- _PROBLEM DETAILS_
Continue the text on MRSA and antibiotic overuse, writing what follows its final sentence.

- _EXTRACT PROVIDED_
• • •
Though it has actually been around for sometime, it has
recently hit the media; and if you have not heard or read
about it... you will!
The
seriousness of MRSA is twofold:
1.
Those who have MRSA are at risk of transmitting it to someone
else. While this isn't really a problem for otherwise healthy
people, if it is transmitted to the sick or the elderly,
it can cause significant problems because they are the ones
that are more at risk for developing these types of infections.
2.
The over prescription of antibiotics and the use of antibiotics
in everything from animal feed to antibacterial household
cleansers has created an environment for the weakened bacteria
to die off and a stronger bacteria to adapt and mutate into
even more resistant strains.
Miriam
Webster's dictionary defines antibiotic as:
1. Tending to prevent, inhibit, or destroy life
2. Of or relating to antibiosis
Antibiosis
is defined as:
1. Antagonistic association between organisms to the detriment
of one of them or between one organism and a metabolic product
of another.
The
use of antibiotics is precarious at best, and we have through
overuse and improper use come full circle in becoming the
organism to which the antagonistic effects are directed.
• • •
- _DATA SHOWN_
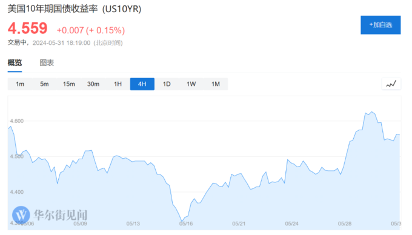Select the 5m timeframe
Viewport: 412px width, 235px height.
click(44, 84)
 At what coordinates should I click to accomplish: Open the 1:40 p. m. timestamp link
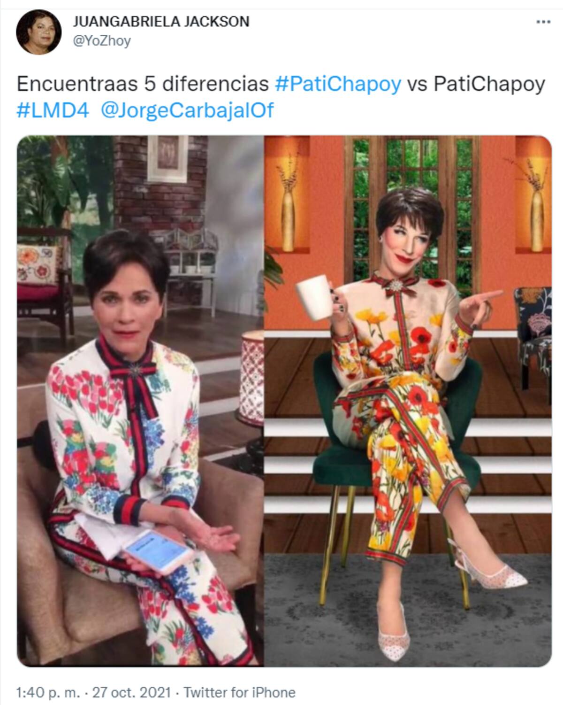(48, 692)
• • •
- _RESPONSE BELOW_
We have created a situation that will require a change in
our focus from defense to offense, and from fear to education
and prevention. Our true power lies in the ability to adapt
and grow stronger, just as the model for the proliferation
of the bacteria. Antoine Beauchamp, a well-known contemporary
of Louis Pasteur, felt that the inner terrain was far more
important in determining whether illness manifested or not.
It makes sense to evaluate our status in regards to our
environmental, emotional and spiritual well being to insure
a strong immune system. Without the strong physical foundation
of a well functioning immune system we become prey to every
new virus or bacteria that arises. The pharmaceutical companies
know this is true and yet they continue to look for even
stronger antibiotics. Where will it stop?